Hooters Management Corp., based in Clearwater, is run by founders of the original Hooters restaurants. The company owns 23 restaurants in Tampa Bay, Chicago and Manhattan.
The gift is the largest single donation Hooters Management has ever made, said Ed Droste, a founder. "It's a cause we have to win," said Droste, a member of the Moffitt Foundation board.
TAMPA BAY GETS SUPER BOWL - Tampa Bay was awarded Super Bowl XLIII by a vote of NFL owners Wednesday at the league's spring meeting, narrowly beating out Atlanta with temptations of roller-coaster rides, golf courses and sunshine.
The game in early February 2009 will mark the fourth Super Bowl in Tampa, which also hosted in 1984, 1991 and 2001.
"We put together an unprecedented bid," said Hillsborough County Commissioner Jim Norman of Carrollwood. "I've pitched four of them and I've seen them all. This was the best."
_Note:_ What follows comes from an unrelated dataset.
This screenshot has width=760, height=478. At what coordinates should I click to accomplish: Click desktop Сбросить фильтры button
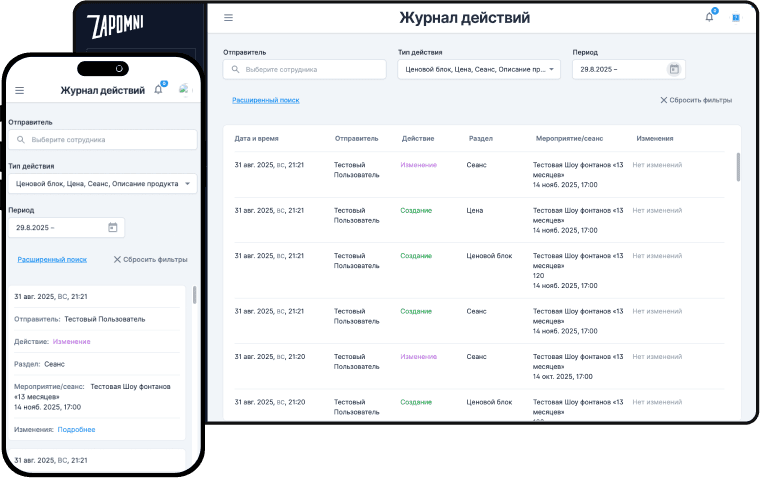(696, 100)
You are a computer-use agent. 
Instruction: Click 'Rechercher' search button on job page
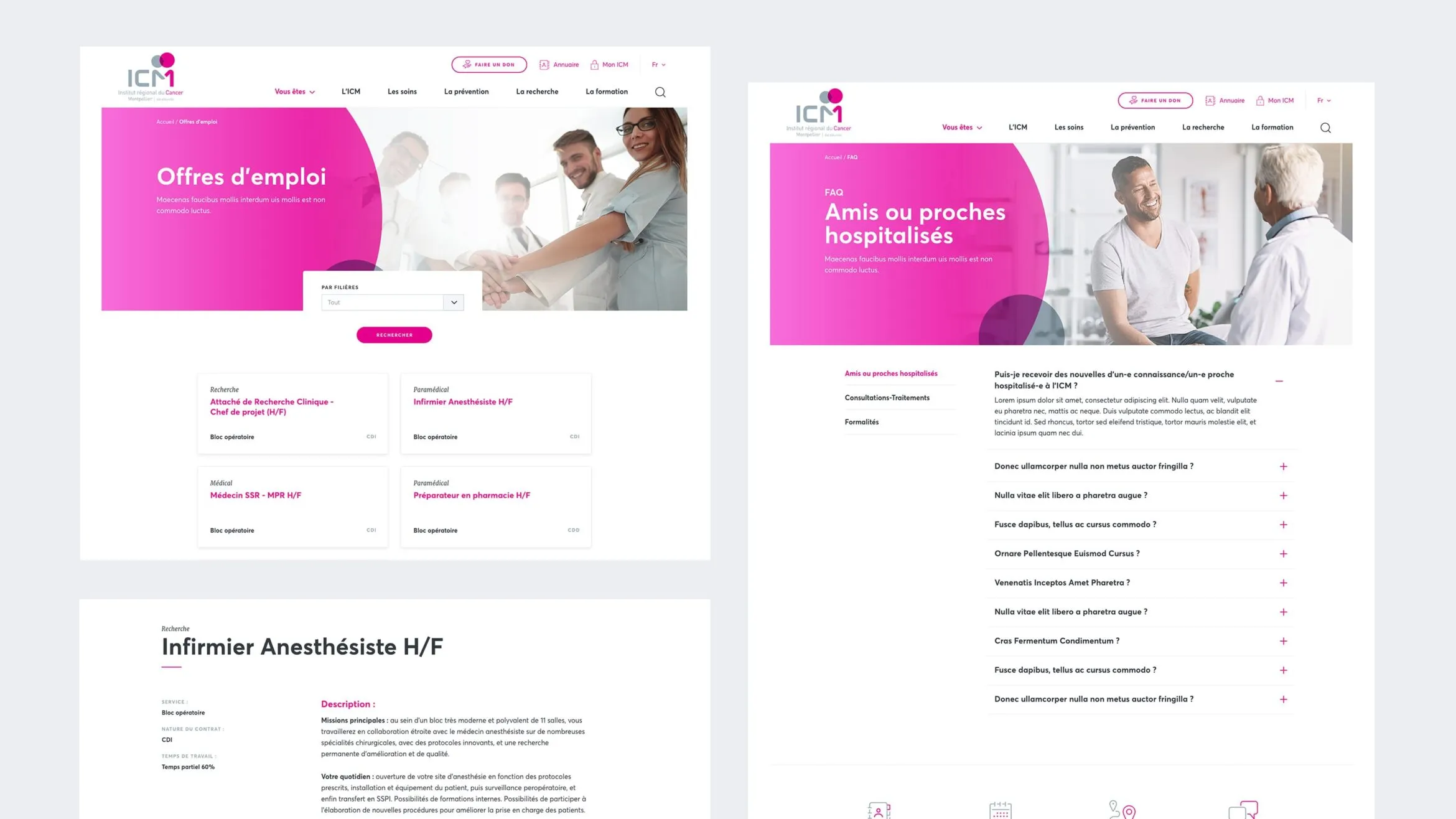point(394,334)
Many considered Atlanta the front-runner among four competing sites, including Houston and South Florida. The Atlanta bid included a $150-million renovation of the Georgia Dome. But Tampa Bay offered a first-rate facility in Raymond James Stadium and enticements such as a party for league owners and personnel at Busch Gardens the night before the game. Each owner will receive 150 tickets. Ultimately, owners were swayed by the promise of warm weather. The last time Atlanta hosted the Super Bowl in 2000, an ice storm spoiled festivities.
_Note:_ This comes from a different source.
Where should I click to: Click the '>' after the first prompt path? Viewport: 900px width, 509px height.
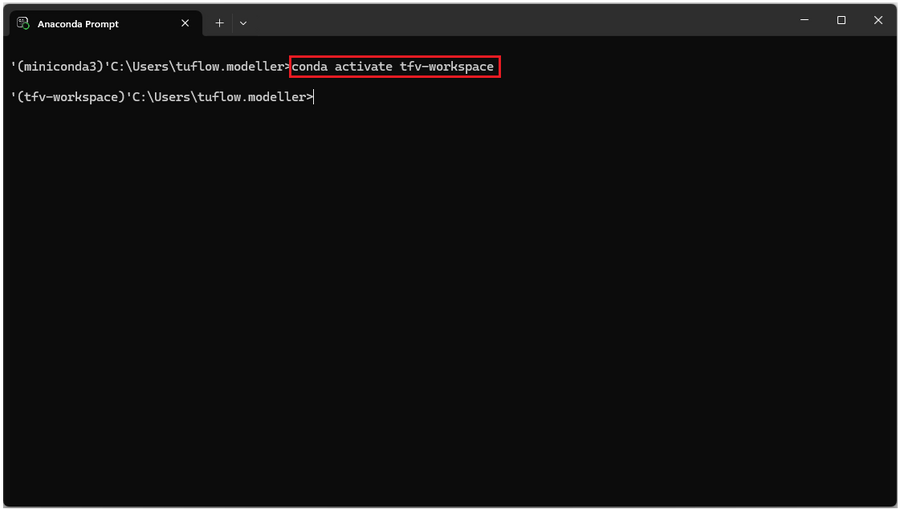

MIKVAH IN CARROLLWOOD - A ritual place as old as biblical matriarchs came Sunday to Carrollwood, with the dedication of Tampa Bay's only mikvah, or Jewish ritual bath.
Brides and married women will use the mikvah by appointment only, based on biblical commandments in the Old Testament.
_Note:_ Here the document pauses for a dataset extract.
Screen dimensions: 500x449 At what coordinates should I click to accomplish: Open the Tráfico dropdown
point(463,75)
Commandments in Leviticus forbid sex during a woman's menstrual period and for seven days after. After sundown on the seventh day, a woman is supposed to immerse herself in the mikvah. A couple's period of abstinence does not end until she does.
"It is for the use of Jewish family purity," said Sulha Dubrowski, who will give classes on the laws and meaning of the ritual. "It raises our spiritual level and heightens our spiritual awareness."
The $200,000 structure has three private rooms, each of which will be used by only one woman at a time. To ensure privacy, the mikvah is in its own building on the property of Chabad Lubavitch of Tampa Bay. The Chabad center, whose spiritual leader, Rabbi Yossie Dubrowski, is Sulha Dubrowski's husband, is part of a worldwide Hasidic outreach organization for Jews.